### PROBLEM DETAILS
Please write the next part of the court opinion below on Alford's workers' compensation appeal, starting after its last sentence.

### DOCUMENT EXTRACT
As was stated previously no written reasons were given by the trial judge for his judgment but he obviously accepted the medical testimony which established as a reasonable probability the defendant's version, i. e. that there was no heart attack but only a manifestation of the disease arteriosclerosis and that the exertion of plaintiff neither accelerated nor aggravated this disease.

Plaintiff-appellant has cited several cases in support of his position including Bertrand v. Coal Operators Casualty Company, 253 La. 1115, 221 So.2d 816; Bernard v. Louisiana Wildlife, La.App., 152 So.2d 114 and Peppers v. Toye Bros. Yellow Cab. Co., La.App., 198 So. 177. However, these cases presume the very issue under consideration. In each of these cases there was no question as to whether there was an accident, only whether there was a causal connection between the accident and the disability. In the present case the only issue is whether or not Alford suffered an accident within the intendment of the Louisiana Compensation Act and our jurisprudence, and the trial judge obviously found that he did not suffer an accident.

### DATASET ENTRIES
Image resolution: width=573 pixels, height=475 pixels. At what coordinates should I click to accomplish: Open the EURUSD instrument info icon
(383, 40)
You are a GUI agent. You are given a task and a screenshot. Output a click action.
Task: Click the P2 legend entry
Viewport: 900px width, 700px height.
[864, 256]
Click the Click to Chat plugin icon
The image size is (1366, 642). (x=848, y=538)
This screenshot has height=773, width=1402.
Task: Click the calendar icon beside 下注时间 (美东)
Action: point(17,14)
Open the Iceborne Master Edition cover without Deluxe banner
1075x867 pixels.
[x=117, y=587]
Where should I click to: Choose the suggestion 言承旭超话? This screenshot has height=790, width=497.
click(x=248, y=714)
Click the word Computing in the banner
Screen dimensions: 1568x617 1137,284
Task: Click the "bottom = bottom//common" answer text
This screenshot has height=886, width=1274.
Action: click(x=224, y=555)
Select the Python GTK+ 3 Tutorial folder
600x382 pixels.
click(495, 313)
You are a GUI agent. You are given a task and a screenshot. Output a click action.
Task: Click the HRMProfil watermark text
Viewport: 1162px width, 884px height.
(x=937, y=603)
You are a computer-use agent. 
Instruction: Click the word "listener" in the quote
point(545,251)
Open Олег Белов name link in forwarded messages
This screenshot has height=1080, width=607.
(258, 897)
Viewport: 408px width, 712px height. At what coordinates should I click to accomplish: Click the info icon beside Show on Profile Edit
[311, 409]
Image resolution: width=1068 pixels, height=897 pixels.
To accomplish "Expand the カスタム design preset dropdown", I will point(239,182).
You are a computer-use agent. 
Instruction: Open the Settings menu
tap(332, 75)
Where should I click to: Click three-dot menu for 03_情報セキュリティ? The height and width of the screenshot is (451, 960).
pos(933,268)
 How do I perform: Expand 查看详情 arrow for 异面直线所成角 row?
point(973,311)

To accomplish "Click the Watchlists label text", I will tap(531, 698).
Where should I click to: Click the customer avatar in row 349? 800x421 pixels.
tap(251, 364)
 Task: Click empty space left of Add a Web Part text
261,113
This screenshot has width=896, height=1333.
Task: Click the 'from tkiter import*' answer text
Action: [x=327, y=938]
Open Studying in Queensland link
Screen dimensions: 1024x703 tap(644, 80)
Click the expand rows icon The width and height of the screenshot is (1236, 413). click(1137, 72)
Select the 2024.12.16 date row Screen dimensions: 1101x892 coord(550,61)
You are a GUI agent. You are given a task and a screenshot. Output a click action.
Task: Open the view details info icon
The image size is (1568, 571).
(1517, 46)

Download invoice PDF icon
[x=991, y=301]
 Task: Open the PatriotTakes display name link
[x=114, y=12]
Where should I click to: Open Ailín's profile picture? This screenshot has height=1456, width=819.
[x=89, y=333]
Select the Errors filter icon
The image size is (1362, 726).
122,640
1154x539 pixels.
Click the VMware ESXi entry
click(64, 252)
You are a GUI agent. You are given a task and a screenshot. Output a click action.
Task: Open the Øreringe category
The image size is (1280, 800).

### RESPONSE TO THE TASK
In the final analysis, the only question posed for this court's consideration is whether the finding of the trial judge was so erroneous and unsupported by the medical and other evidence adduced at the trial as to warrant a reversal by us. Any further discussion of the voluminous and tedious medical testimony would serve little purpose. The trial judge accepted the defendant's version and our analysis of the record convinces us that the evidence preponderates in defendant-appellee's favor and the judgment of the lower court is therefore affirmed. Appellant is to pay all costs incurred herein.